ここで忘れてはならないのは、一般的に交渉やプレゼンテーションの能力は女性より男性の方が優れているということです。
交渉の目的は、結論を自分が満足できる所(目標)に落とし込むことであり、交渉というものは優れて戦略的かつ論理的な戦術です。
男性は基本的に女性よりも論理的な思考ができ、感情をあまり表に出さないものです。
交渉過程においては、決して感情的に声を荒げたり相手を罵倒したり(戦略的にあえておこなうことはOK)、ましてや強迫や暴力に訴えたりなどしては絶対にいけません。
また、男性は職業上、対外的にも組織内においても、日常的に交渉や調整をおこなうことに慣れています。
ですから、男性には離婚の話し合いの場においても、その交渉経験や能力を十分に活用してもらいたいものです。

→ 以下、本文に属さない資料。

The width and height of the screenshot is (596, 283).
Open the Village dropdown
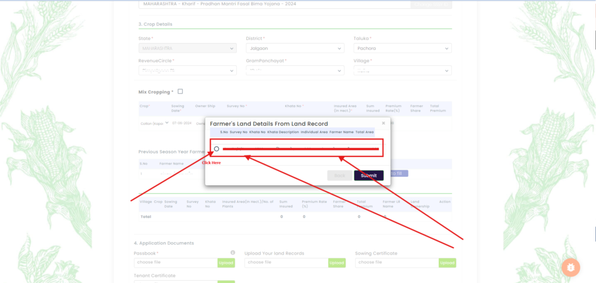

交渉相手を離婚しようとしている憎い妻だと思うと感情的にもなるしょうが、有利な取引を結ぼうと営業をかけている見込み客、あるいは新しいプロジェクトに否定的な上司に対して、交渉やプレゼンテーションをするような心構えで、あくまで理性的・戦略的に進めてください。
大事なのは手に入れる結果であって、交渉プロセスで相手をやっつけたり思い知らせてやることでは決してありません。
名より実を取りましょう。
ビジネスの交渉では、WIN‐WIN(相手に勝たせて自分も勝つ)を目指すようにとよく言われますが、離婚の話し合いにおいても同じです。

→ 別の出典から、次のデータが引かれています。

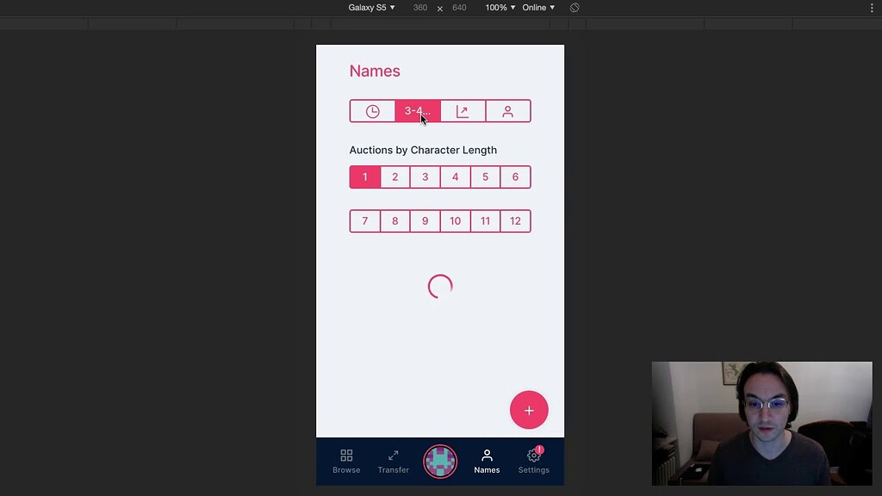Select the Names person icon in bottom bar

自分や相手の置かれている状況を冷静に把握して落とし所(絶対譲れない離婚条件や目標)を決め、それを超える過大な結果は期待せず、ある程度相手に花を持たせてあげて(相手に勝たしてあげて)、一番大事な果実を必ず掴み取るようにしましょう。
話し合いの過程で妻が泣いたり感情を爆発させた場合には、いったん話し合いを中断しましょう。
感情的になった相手とのやりとりにわずらわしさを感じたり、また同情してしまったりして、つい大幅な譲歩をしてしまうことがあるからです。
女性の場合、計算ずくで泣き落としなどの手段を講じてくることがありますが、多くの男性はそれを見破ることができません。
冷静な話し合いができないと感じたら、いったん話し合い自体を打ち切り、相手がそれに食って掛かってきても毅然として取り合わないことです。